On appeal, the Ninth Circuit affirmed, concluding that it was neither objectively unreasonable nor contrary to clearly established federal law for the state courts to hold that the lack of a recommitment trial timing provision in the SVPA was not an equal protection violation. The Court held that the use of the rational basis test was reasonable, and that the state legislature had a rational reason to “distinguish between individuals who have been found to be mentally ill and dangerous and individuals who have been found to be mentally ill and sexually dangerous” (emphasis in original).

Found in DMHL Volume 34 Issue 2

Civil Commitment of Sexually Dangerous Individuals

In re Johnson, 2016 ND 29, 2016 WL 669398 (ND Feb. 18, 2016)

Release of an individual from civil commitment under the state’s sexually dangerous individual law ordered upon finding that the district court failed to cite on the record facts establishing by clear and convincing evidence that the offender “has a present serious difficulty controlling his behavior.”

Background: Jeremy Johnson was committed as a sexually dangerous individual in 2012, and in 2013, Johnson petitioned the court for discharge. Finding that Johnson was still a sexually dangerous individual, the district court continued his commitment; Johnson appealed and the North Dakota Supreme Court remanded the case for further findings of fact on the question of whether Johnson had difficulty controlling his behavior. On remand, the district court made additional findings and again issued an order continuing Johnson’s commitment. Johnson appealed the district court’s order continuing his commitment as a sexually dangerous individual, arguing that the court’s findings were insufficient to demonstrate that he had serious difficulty controlling his behavior.
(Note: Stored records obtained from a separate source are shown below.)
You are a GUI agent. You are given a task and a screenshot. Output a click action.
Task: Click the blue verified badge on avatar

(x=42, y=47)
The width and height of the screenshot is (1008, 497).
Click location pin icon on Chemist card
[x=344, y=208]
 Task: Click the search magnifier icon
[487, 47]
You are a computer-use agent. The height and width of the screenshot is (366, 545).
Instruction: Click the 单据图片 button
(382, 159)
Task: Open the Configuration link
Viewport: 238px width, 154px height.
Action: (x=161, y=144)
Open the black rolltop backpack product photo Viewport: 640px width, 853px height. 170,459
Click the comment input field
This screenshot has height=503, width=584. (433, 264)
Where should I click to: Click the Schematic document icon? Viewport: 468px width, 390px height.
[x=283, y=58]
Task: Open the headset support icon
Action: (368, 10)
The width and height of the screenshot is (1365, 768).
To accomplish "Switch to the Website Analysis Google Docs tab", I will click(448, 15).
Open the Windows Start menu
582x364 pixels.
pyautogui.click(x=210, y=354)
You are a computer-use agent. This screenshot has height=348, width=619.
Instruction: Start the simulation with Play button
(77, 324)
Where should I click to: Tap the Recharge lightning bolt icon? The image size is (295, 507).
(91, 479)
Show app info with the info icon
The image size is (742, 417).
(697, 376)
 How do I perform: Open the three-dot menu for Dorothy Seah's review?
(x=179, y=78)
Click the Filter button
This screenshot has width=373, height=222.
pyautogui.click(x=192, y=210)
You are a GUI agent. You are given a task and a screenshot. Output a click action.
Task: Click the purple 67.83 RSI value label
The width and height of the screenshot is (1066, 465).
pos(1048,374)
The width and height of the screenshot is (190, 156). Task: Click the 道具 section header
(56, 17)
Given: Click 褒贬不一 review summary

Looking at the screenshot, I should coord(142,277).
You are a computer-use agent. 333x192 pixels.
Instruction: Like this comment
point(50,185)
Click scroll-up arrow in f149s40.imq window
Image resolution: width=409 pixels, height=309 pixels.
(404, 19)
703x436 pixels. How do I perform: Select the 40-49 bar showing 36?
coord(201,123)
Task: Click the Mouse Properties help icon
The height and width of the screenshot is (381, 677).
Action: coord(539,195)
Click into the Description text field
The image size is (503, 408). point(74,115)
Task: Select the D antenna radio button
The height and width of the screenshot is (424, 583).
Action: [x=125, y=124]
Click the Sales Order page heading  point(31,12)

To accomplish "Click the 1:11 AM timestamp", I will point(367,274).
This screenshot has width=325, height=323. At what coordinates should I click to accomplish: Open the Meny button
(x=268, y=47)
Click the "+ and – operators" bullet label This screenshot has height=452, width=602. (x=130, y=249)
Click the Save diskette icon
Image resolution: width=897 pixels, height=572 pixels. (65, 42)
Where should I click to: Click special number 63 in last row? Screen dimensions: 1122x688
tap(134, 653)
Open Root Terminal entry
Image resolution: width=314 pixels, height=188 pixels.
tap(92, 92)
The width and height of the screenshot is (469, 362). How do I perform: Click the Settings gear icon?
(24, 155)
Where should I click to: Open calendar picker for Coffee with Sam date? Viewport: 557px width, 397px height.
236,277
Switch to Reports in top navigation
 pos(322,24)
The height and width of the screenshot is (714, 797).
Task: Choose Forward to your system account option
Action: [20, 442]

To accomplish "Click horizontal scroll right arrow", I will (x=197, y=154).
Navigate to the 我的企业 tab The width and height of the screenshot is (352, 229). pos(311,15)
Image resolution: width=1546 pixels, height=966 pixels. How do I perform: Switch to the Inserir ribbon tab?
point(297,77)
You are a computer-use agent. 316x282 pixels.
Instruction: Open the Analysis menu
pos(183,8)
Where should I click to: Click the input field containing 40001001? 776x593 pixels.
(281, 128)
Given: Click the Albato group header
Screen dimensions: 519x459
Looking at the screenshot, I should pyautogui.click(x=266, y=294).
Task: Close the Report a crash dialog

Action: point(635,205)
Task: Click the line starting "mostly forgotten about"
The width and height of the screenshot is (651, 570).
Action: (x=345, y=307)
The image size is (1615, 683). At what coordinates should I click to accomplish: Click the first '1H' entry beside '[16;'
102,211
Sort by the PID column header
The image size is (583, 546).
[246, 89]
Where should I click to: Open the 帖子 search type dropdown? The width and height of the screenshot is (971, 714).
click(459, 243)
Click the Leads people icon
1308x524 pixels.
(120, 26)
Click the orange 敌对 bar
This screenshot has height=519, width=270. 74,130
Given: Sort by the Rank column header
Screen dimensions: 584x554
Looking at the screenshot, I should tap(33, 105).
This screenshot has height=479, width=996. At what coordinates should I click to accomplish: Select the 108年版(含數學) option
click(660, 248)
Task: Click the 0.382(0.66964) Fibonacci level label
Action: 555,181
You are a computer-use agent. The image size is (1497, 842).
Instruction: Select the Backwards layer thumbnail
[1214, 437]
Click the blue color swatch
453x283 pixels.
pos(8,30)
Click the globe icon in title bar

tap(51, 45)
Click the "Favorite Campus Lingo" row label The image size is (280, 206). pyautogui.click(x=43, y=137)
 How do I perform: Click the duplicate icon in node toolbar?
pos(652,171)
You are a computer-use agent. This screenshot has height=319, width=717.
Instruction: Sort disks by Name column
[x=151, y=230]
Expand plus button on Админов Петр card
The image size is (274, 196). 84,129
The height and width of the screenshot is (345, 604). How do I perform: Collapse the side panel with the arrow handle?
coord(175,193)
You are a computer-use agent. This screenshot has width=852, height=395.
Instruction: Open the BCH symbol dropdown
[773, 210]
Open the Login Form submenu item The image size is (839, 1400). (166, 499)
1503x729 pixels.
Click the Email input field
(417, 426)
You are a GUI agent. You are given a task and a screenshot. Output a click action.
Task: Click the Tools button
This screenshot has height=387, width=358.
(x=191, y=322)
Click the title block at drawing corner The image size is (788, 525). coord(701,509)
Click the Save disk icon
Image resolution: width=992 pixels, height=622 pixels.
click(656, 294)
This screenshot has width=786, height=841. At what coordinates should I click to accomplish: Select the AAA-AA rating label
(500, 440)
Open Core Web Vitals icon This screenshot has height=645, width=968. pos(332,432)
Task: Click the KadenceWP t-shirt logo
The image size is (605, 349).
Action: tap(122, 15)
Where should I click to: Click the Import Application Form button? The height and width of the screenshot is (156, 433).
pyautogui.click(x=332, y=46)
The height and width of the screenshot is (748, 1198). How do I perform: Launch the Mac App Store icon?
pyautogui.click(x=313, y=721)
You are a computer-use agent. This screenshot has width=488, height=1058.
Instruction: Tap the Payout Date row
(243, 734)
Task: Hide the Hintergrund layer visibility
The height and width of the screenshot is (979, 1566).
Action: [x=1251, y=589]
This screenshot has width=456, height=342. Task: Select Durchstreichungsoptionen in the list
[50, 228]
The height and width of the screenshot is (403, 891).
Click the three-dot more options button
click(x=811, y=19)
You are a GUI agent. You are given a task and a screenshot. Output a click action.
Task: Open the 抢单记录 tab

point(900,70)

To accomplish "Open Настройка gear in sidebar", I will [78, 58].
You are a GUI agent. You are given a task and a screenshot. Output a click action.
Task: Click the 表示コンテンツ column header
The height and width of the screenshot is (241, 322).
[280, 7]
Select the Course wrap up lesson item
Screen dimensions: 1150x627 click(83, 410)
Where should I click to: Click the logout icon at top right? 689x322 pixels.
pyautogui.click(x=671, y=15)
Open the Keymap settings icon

Holdings: The Supreme Court of North Dakota concluded that the district court’s order and findings were insufficient and reversed the order continuing Johnson’s commitment, directing that Johnson be released from civil commitment. Specifically, the Supreme Court of North Dakota found that the district court had not put forward specific factual findings to support the legal conclusion that Johnson’s mental disorder involved serious difficulty controlling his behavior that sufficed to “distinguish a dangerous sexual offender whose disorder subjects him to civil commitment from the dangerous but typical recidivist in the ordinary criminal case.” When the district court fails to put forward such findings, it errs as a matter of law.

Notable Points:

Lack of progression in treatment is not sufficient: The Supreme Court of North Dakota made it clear that an actual finding of serious difficulty controlling behavior must be made in order to justify denial of a petition for discharge from civil commitment of a sexually dangerous individual. Specifically, this means that a court may not rely solely on evidence of lack of progression in treatment to prove that a committed individual has difficulty controlling his behavior—such lack of progress does not necessarily equate to a serious difficulty controlling behavior. Although the Supreme Court conceded that lack of progress in treatment “may indicate serious difficulty controlling behavior” it “decline[d] to infer one equals the other.” The State must present specific evidence (and the court must make a specific finding) regarding whether a defendant has serious difficulty controlling his behavior.